PAGE EXCERPT
○ ○ ○ ○

# Pirates of the Caribbean: Dead Men Tell No Tales (2017)



## Brian G Turner (Mar 3, 2017)

Just in case anyone's interested in this.


----------



## Alexa (May 9, 2017)

It's always funny watching Johnny Deep playing this role.


----------



## Cli-Fi (May 9, 2017)

Brian G Turner said:


> Just in case anyone's interested in this.



During Guardians of the Galaxy 2 Trailers, you had someone come on the screen and practically beg the same audience to go see this movie. Not sure who it was but they gave us a 2 minute sneak peek. They had a $300+ Million budget, so they need to beg people to watch it.


----------



## Alexa (May 10, 2017)

I heard Johnny Deep made an unexpected appearence at Disnayland dressed like Jack Sparrow to promote this one.


----------



## Cli-Fi (May 19, 2017)

Is anyone going to bother with this one?





The marketing is a little desperate.


----------



## Lucien21 (May 19, 2017)

It's confusing itself by calling it *Pirates of the Caribbean: Salazar's Revenge *in the UK.


----------



## Cli-Fi (May 19, 2017)

Lucien21 said:


> It's confusing itself by calling it *Pirates of the Caribbean: Salazar's Revenge *in the UK.

○ ○ ○ ○

STORED ROWS
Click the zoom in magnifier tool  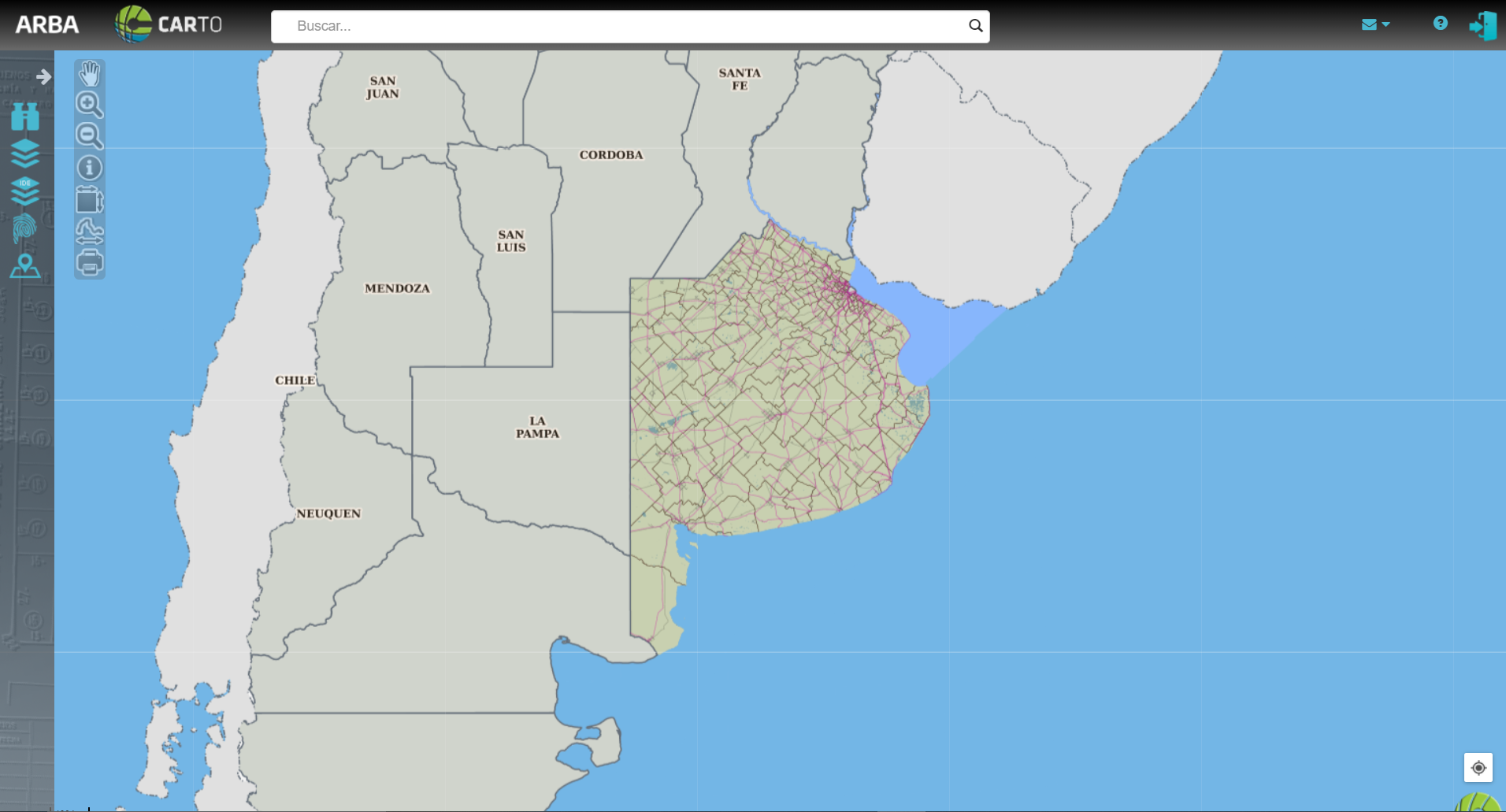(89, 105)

○ ○ ○ ○

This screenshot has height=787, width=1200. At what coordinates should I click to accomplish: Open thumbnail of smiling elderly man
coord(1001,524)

○ ○ ○ ○

EXERCISE SET
• 1. Name every distinct user who posts in the Pirates of the Caribbean forum thread, in the order each first appears.
• 2. Write the next part of the Pirates of the Caribbean forum thread. Begin after the Lucien21 post that Cli-Fi quotes at the end.

EXERCISE RESULTS
• 1. Brian G Turner, Alexa, Cli-Fi, Lucien21

• 2.
Odd.


----------



## BAYLOR (May 20, 2017)

I think this franchise ran it's course two films ago. But I do like Captain Jack, so I plan to go see it. I  think it will have entertainment value.


----------



## EJDeBrun (Jun 2, 2017)

I LIKED THIS MOVIE. (*le gasp!*) 

I think this is actually the second best one, after the original. There were good things about it (and some execution errors and holy crap they cheaped out on the VFX) but I went in looking for a fun romp and actually came out laughing. This movie was FUN, adventurous, and didn't take itself too seriously, which is exactly what it needed to be. There was no where else for the franchise to go! Salazar was a great villain and I still love Geoffery Rush as Barbossa. He makes it for me way more then Sparrow ever did. But I actually liked Jack, if only because he was so pathetic during most of the film. It worked great.

Okay, that's my two cents, and I'll get lynched, but I don't care! Fun movie that wasn't serious or emo! Thank goodness!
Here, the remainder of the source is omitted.